End of Entry Load Era in Mutual Fund
Mutual fund companies, with their fine printed term & conditions, were getting a good business without even bothering their clients about the charges , they were going to charge by way of entry loads. Mutual Funds Investors were ignorant of the entry load as the agents and distributors seldom discussed it with the Investor.
With a view to make the whole process investor friendly, SEBI vide its circular http://www.sebi.gov.in/circulars/2009/imd_cir_3009.pdf, abolished entry load for investing in mutual funds.
In a quick time, fund houses, after having feeling the heat of cash drainage without the entry load, showed the unity in putting pressure on SEBI to re-think or to do some thing in their favour.
SEBI had a dual role to play in this scenario.
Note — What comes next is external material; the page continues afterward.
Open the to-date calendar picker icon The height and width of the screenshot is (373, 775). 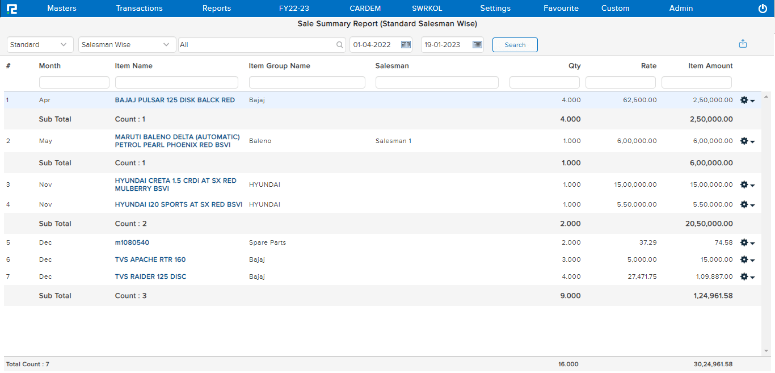tap(477, 45)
First one of playing a role of “guardian of small investors” & second role was of “survival kit for the mutual fund companies”. Finally after all the representations, SEBI agreed to the fact that it can not upset the transparent regime, brought by its “No Entry Load” directive, but on the same hand, it can not allow the mutual fund industry to lurch in a cash crunch condition.
Outcome : SEBI vide its circular http://www.sebi.gov.in/circulars/2010/cir-mf182010.pdf asserted that the mutual fund companies can charge the customers “Fund Management Fee” separately. SEBI’s new guidelines stipulates that investors directly make payments to distributors instead of MF companies deducting it from the investment made in any scheme.
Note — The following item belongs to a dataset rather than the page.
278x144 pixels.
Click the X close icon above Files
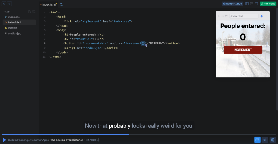click(4, 4)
This move by SEBI brought immense competition among the MF companies as they have to openly quote the fees to be charged for any transaction.
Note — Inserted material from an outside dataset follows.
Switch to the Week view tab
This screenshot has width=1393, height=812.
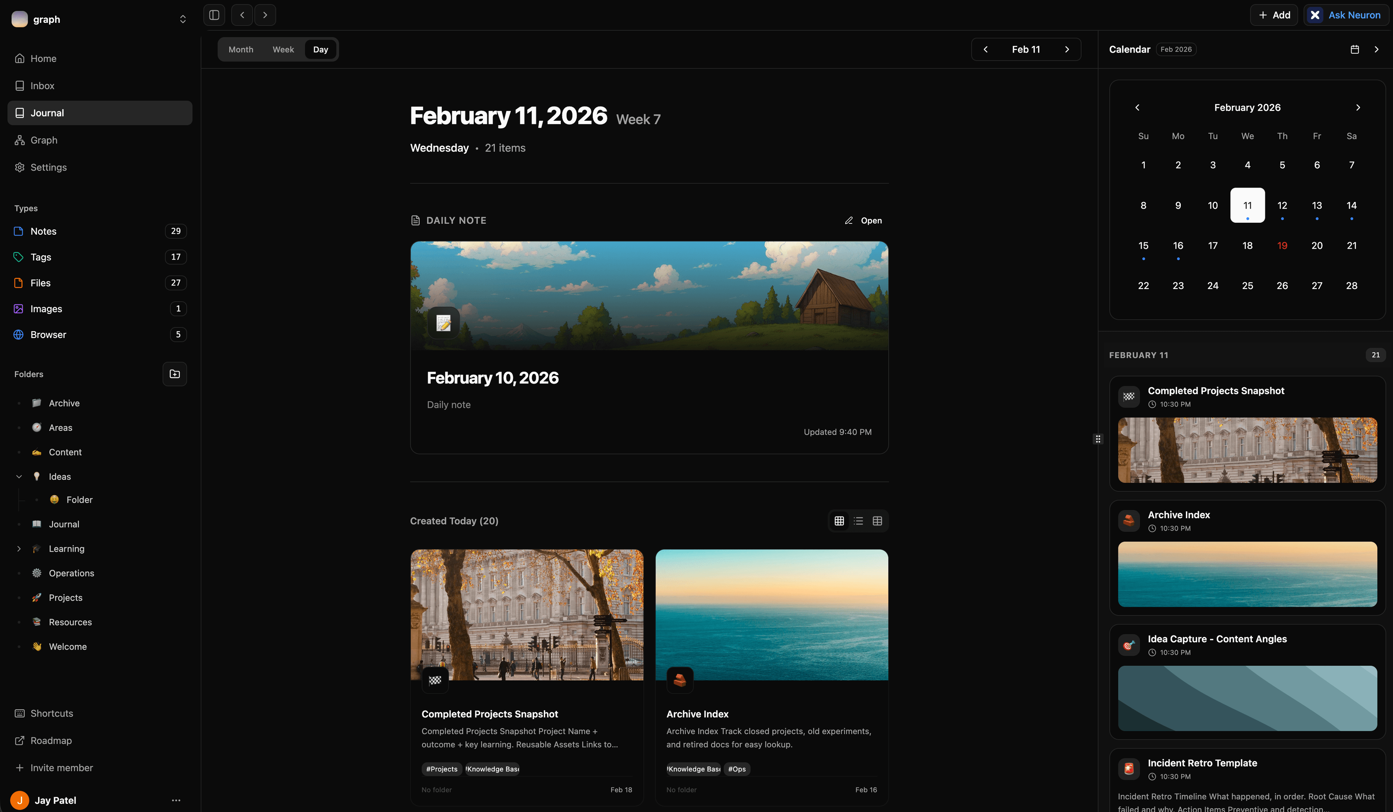[x=283, y=49]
Impact on Mutual Fund Agents and Distributors
Agents and Distributors use to sell Mutual Fund schemes to investors who were required to pay an entry load. This load was around 2.25% of the money invested. Asset Management Company used this charge towards paying the brokerage or commission to the distributor.
With zero entry load, now the Mutual Funds agents and distributors will have to find a new revenue model to operate. Many public and private sector banks were also providing wealth management and services to their customers by primarily distributing Mutual Funds and Insurance products as part of there fee-based business. The revenue from these services were coming by way of sourcing commissions from AMCs and Insurance Companies.
Most likely, they will have now have to re-invent their revenue models and start to negotiate a service fee or a commission directly with the Mutual fund investors similar to the brokerage and commissions charged in stock broking and real estate transactions.
Impact on Mutual Fund Investors
This whole exercise has brought a thorough transparency, fierce competition & above all more clarity in the investor’s mind at the time of opting for any mutual fund investment. The transparency factor that this decision brings will be beneficial to the Mutual fund investors in the long run.